• **ABOUT THIS EXERCISE**: Here are some records; return them all exactly.

BEGIN DATASET CONTENT

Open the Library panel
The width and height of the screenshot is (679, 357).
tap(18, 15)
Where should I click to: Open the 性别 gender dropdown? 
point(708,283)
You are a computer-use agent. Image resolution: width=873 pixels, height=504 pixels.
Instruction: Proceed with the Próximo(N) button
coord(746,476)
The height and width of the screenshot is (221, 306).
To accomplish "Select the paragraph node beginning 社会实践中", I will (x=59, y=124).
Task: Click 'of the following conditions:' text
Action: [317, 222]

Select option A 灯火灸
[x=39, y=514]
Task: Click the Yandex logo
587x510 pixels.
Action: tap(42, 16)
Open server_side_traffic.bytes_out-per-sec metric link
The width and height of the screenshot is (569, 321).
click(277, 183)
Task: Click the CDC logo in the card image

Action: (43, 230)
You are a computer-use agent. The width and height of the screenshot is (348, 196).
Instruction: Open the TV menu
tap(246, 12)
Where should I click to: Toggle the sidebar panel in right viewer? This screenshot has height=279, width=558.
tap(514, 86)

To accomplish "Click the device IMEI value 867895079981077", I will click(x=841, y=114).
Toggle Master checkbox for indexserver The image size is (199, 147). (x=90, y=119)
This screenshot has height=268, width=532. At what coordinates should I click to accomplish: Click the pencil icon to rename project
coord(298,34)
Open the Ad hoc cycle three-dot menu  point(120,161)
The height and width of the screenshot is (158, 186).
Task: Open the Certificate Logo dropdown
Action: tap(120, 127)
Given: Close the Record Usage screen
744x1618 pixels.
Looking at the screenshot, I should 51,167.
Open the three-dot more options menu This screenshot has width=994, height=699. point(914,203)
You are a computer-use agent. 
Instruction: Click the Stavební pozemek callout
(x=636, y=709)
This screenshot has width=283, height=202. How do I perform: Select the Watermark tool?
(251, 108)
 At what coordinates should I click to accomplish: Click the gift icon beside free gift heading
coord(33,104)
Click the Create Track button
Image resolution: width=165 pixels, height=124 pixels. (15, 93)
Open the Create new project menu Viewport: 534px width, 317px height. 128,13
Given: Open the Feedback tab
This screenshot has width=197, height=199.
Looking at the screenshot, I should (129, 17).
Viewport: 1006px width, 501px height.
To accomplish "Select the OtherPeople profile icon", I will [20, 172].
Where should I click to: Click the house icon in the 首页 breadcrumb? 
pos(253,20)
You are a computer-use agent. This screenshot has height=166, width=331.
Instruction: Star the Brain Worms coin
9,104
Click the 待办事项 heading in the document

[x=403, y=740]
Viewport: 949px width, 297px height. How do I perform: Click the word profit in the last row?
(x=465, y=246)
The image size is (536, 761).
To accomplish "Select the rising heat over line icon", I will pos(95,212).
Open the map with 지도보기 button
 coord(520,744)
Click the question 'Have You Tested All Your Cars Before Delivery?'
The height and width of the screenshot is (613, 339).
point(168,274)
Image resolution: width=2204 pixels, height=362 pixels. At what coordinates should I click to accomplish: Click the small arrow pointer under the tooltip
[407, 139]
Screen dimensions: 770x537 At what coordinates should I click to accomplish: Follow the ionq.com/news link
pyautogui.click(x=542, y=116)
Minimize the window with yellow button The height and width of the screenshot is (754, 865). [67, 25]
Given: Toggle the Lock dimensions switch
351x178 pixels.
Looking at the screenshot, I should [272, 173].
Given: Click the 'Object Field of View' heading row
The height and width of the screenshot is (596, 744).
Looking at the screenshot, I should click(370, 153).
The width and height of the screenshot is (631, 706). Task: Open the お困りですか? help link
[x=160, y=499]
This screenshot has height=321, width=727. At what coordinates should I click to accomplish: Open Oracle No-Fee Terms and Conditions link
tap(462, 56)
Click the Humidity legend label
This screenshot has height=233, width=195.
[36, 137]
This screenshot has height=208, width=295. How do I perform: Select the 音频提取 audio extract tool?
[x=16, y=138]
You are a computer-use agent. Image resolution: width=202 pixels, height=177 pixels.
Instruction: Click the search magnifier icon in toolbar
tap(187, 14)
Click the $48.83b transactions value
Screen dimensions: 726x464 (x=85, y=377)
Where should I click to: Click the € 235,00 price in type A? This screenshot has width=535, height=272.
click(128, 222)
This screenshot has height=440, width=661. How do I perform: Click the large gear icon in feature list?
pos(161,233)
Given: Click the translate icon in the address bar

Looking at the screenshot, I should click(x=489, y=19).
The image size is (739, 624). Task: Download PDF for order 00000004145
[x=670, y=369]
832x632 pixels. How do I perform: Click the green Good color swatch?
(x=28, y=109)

END DATASET CONTENT

• **RESPONSE BOX**:
Open the Library panel
The width and height of the screenshot is (679, 357).
tap(18, 15)
Where should I click to: Open the 性别 gender dropdown? 
point(708,283)
You are a computer-use agent. Image resolution: width=873 pixels, height=504 pixels.
Instruction: Proceed with the Próximo(N) button
coord(746,476)
The height and width of the screenshot is (221, 306).
To accomplish "Select the paragraph node beginning 社会实践中", I will (x=59, y=124).
Task: Click 'of the following conditions:' text
Action: [317, 222]

Select option A 灯火灸
[x=39, y=514]
Task: Click the Yandex logo
587x510 pixels.
Action: tap(42, 16)
Open server_side_traffic.bytes_out-per-sec metric link
The width and height of the screenshot is (569, 321).
click(277, 183)
Task: Click the CDC logo in the card image

Action: (43, 230)
You are a computer-use agent. The width and height of the screenshot is (348, 196).
Instruction: Open the TV menu
tap(246, 12)
Where should I click to: Toggle the sidebar panel in right viewer? This screenshot has height=279, width=558.
tap(514, 86)

To accomplish "Click the device IMEI value 867895079981077", I will click(x=841, y=114).
Toggle Master checkbox for indexserver The image size is (199, 147). (x=90, y=119)
This screenshot has height=268, width=532. At what coordinates should I click to accomplish: Click the pencil icon to rename project
coord(298,34)
Open the Ad hoc cycle three-dot menu  point(120,161)
The height and width of the screenshot is (158, 186).
Task: Open the Certificate Logo dropdown
Action: tap(120, 127)
Given: Close the Record Usage screen
744x1618 pixels.
Looking at the screenshot, I should 51,167.
Open the three-dot more options menu This screenshot has width=994, height=699. point(914,203)
You are a computer-use agent. 
Instruction: Click the Stavební pozemek callout
(x=636, y=709)
This screenshot has width=283, height=202. How do I perform: Select the Watermark tool?
(251, 108)
 At what coordinates should I click to accomplish: Click the gift icon beside free gift heading
coord(33,104)
Click the Create Track button
Image resolution: width=165 pixels, height=124 pixels. (15, 93)
Open the Create new project menu Viewport: 534px width, 317px height. 128,13
Given: Open the Feedback tab
This screenshot has width=197, height=199.
Looking at the screenshot, I should (129, 17).
Viewport: 1006px width, 501px height.
To accomplish "Select the OtherPeople profile icon", I will [20, 172].
Where should I click to: Click the house icon in the 首页 breadcrumb? 
pos(253,20)
You are a computer-use agent. This screenshot has height=166, width=331.
Instruction: Star the Brain Worms coin
9,104
Click the 待办事项 heading in the document

[x=403, y=740]
Viewport: 949px width, 297px height. How do I perform: Click the word profit in the last row?
(x=465, y=246)
The image size is (536, 761).
To accomplish "Select the rising heat over line icon", I will pos(95,212).
Open the map with 지도보기 button
 coord(520,744)
Click the question 'Have You Tested All Your Cars Before Delivery?'
The height and width of the screenshot is (613, 339).
point(168,274)
Image resolution: width=2204 pixels, height=362 pixels. At what coordinates should I click to accomplish: Click the small arrow pointer under the tooltip
[407, 139]
Screen dimensions: 770x537 At what coordinates should I click to accomplish: Follow the ionq.com/news link
pyautogui.click(x=542, y=116)
Minimize the window with yellow button The height and width of the screenshot is (754, 865). [67, 25]
Given: Toggle the Lock dimensions switch
351x178 pixels.
Looking at the screenshot, I should [272, 173].
Given: Click the 'Object Field of View' heading row
The height and width of the screenshot is (596, 744).
Looking at the screenshot, I should click(370, 153).
The width and height of the screenshot is (631, 706). Task: Open the お困りですか? help link
[x=160, y=499]
This screenshot has height=321, width=727. At what coordinates should I click to accomplish: Open Oracle No-Fee Terms and Conditions link
tap(462, 56)
Click the Humidity legend label
This screenshot has height=233, width=195.
[36, 137]
This screenshot has height=208, width=295. How do I perform: Select the 音频提取 audio extract tool?
[x=16, y=138]
You are a computer-use agent. Image resolution: width=202 pixels, height=177 pixels.
Instruction: Click the search magnifier icon in toolbar
tap(187, 14)
Click the $48.83b transactions value
Screen dimensions: 726x464 (x=85, y=377)
Where should I click to: Click the € 235,00 price in type A? This screenshot has width=535, height=272.
click(128, 222)
This screenshot has height=440, width=661. How do I perform: Click the large gear icon in feature list?
pos(161,233)
Given: Click the translate icon in the address bar

Looking at the screenshot, I should click(x=489, y=19).
The image size is (739, 624). Task: Download PDF for order 00000004145
[x=670, y=369]
832x632 pixels. How do I perform: Click the green Good color swatch?
(x=28, y=109)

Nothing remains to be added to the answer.